Contudo,
a transposição feita pelo legislador nacional, não é isenta de discussões
doutrinárias. E isto porquê? Poder-se-ia pensar, de forma abstracta, aquando a
transposição, o legislador nacional teria cumprido a sua obrigação, o seu
dever, e introduzido um regime tal qual como dita a Directiva, contudo, não foi
isto que se passou. Podemos dizer que o legislador nacional foi além daquilo
que fora consagrado pela referida Directiva, querendo abranger o máximo possível e permitido a nível de tutela de
danos ao ambiente, o que leva a afirmar que, a Directiva 2004/35/CE consagrou
um regime mínimo, comum a todos os Estados-Membros, deixando-lhes, verdade seja
dita, margem de manobra para irem além-Directiva e foi simplesmente isso que o
legislador nacional fez. Isto é visível desde logo pelo facto de o legislador
comunitário, ter adoptado uma lógica de responsabilidade preventiva quanto à
ocorrência de danos com a respectiva reparação caso não seja possível o evitar
dos mesmos, enquanto que o legislador nacional optou por consagrar diferentes
formas de compensar os sujeitos lesados, adoptou um modelo assente na
indemnização de danos individuais, para além do constante na Directiva, isto
claro, permitido como expressa o art. 16 da Directiva 2004/35 CE.
Atendendo
ao conteúdo do preâmbulo do RJRDA, como bem refere TIAGO ANTUNES, podemos
retirar que temos um regime de dupla vertente (dois tipos de dano, dois
mecanismos paralelos de tutela) como se enunciou supra: “Assim, estabelece
-se, por um lado, um regime de responsabilidade civil subjectiva e objectiva
nos termos do qual os operadores -poluidores ficam obrigados a indemnizar os
indivíduos lesados pelos danos sofridos por via de um componente ambiental. Por
outro, fixa -se um regime de responsabilidade administrativa destinado a
reparar os danos causados ao ambiente perante toda a colectividade, transpondo
desta forma para o ordenamento jurídico nacional a Directiva n.º 2004/35/CE […]”

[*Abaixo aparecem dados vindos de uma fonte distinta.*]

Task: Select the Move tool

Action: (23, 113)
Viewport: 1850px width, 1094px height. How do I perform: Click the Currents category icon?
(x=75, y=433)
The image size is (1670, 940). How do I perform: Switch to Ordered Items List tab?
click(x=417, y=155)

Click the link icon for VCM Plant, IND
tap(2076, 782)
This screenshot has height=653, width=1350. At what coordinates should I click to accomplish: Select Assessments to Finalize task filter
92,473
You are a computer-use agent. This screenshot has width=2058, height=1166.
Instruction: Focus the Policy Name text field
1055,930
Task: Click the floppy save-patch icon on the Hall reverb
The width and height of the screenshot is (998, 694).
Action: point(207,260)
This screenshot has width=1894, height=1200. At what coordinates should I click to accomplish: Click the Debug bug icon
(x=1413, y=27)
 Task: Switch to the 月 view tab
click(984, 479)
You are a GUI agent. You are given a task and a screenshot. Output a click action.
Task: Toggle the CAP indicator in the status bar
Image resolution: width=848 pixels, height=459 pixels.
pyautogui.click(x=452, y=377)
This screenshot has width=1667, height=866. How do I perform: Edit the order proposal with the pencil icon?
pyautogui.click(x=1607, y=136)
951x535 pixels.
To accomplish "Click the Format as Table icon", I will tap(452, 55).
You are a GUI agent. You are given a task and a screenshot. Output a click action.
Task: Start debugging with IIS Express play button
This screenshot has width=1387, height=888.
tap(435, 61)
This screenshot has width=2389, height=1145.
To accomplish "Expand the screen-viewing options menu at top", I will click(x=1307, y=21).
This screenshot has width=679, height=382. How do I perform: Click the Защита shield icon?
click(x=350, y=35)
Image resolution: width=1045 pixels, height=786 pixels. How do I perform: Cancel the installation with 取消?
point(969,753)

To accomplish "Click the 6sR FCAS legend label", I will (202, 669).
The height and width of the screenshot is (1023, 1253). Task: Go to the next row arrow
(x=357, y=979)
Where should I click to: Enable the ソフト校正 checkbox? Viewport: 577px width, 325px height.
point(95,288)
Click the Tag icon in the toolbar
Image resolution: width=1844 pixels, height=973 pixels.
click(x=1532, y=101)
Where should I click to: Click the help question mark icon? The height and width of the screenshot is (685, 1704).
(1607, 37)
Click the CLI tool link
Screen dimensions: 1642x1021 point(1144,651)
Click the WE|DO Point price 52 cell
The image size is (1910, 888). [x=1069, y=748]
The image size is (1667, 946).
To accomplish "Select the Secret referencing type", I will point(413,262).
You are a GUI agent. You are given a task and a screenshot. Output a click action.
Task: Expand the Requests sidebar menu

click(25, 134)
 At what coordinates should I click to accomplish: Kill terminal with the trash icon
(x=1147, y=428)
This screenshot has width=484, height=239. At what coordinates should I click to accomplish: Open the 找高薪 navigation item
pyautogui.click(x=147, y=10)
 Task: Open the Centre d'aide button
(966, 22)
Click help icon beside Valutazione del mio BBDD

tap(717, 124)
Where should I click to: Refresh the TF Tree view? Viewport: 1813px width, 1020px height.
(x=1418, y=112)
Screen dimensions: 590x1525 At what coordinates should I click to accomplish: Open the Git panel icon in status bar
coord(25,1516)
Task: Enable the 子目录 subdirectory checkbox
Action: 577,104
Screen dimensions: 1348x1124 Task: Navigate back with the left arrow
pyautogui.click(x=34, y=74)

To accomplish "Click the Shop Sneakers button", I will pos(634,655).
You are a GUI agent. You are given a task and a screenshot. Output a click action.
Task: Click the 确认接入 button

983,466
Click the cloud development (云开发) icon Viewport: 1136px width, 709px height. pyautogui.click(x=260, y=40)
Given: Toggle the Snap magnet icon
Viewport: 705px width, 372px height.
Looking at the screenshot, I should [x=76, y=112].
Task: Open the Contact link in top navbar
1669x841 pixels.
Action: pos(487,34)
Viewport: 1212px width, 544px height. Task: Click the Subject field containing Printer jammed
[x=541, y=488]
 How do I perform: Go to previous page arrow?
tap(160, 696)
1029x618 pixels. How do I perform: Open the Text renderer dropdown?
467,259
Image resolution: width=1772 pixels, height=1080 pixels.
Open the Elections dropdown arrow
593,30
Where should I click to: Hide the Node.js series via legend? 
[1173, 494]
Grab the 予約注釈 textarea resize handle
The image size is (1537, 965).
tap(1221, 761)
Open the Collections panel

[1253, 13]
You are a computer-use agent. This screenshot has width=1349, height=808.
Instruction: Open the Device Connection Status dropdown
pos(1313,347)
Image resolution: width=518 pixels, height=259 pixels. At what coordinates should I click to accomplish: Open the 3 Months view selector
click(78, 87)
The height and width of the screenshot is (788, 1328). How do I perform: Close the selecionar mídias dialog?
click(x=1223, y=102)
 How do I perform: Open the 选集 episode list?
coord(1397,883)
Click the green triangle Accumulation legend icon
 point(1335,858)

(6º parágrafo). Se nós atendermos aos Capítulos II e III do referido diploma,
de facto, temos dois mecanismos diferentes, no primeiro, cabe a tutela de
lesados directos por uma outra entidade/particular, no segundo, uma lógica de
responsabilidade prevencionista e de reparação, que se impõem ao causador da
ameaça, devendo o cumprimento ser assegurado pela Administração. A aceitação
desta responsabilidade, destes mecanismos, com este conteúdo é controversa, o
que se tentará expor nas próximas linhas.
A. Que dizer
quanto aos danos ambientais abrangidos por ambos os diplomas?
Começando
pela Directiva. Se nós olharmos quer ao considerando 14, quer ao art. 3 nº3,
temos que a Directiva consagra um regime em que não atribui qualquer
compensação por danos ambientais aos particulares, ou seja, afasta-se do
conceito clássico de responsabilidade nos termos em que o lesado, deveria ser
indemnizado, compensado, por um dano sofrido na sua esfera jurídica. Ou seja,
de acordo com o conceito de direito ambiental contido no art. 2 nº1 da
Directiva (que contem os danos à biodiversidade, os danos causados à água e ao
solo), vem a integrar apenas danos ecológicos puros, i.e., em que o bem
jurídico ambiente é objecto do dano e “não
o percurso causal” do mesmo dano, como ocorre nos danos ambientes, segundo
Cunhal Sendim.
Já
no RJRDA, o conteúdo é diferente, ou varia conforme o mecanismo a que se
recorre. Enquanto que no Capítulo III do DL 147/2008, temos a tutela de danos
ecológicos, no Capítulo II temos uma lógica ressarcitória de danos subjectivos,
que incidem sobre a esfera jurídica de um particular em concreto, ou melhor, os
danos ao ambiente são o “percurso causal” do dano que se quer ressarcir. Não se
tratará, neste Capítulo II, de restituir o que era antes do dano em termos
ambientais, mas sim compensar os danos resultantes de uma perturbação ao
ambiente. Isto, quanto a esta ultima parte, resulta de forma clara dos art. 7 a
9 do DL 147/2008, e que motivam uma natureza dúplice desta responsabilidade.
Mas há mais…
B. Referiu-se em momento anterior que
quer a Directiva, quer o RJRDA, consagram mecanismos preventivos e reparadores.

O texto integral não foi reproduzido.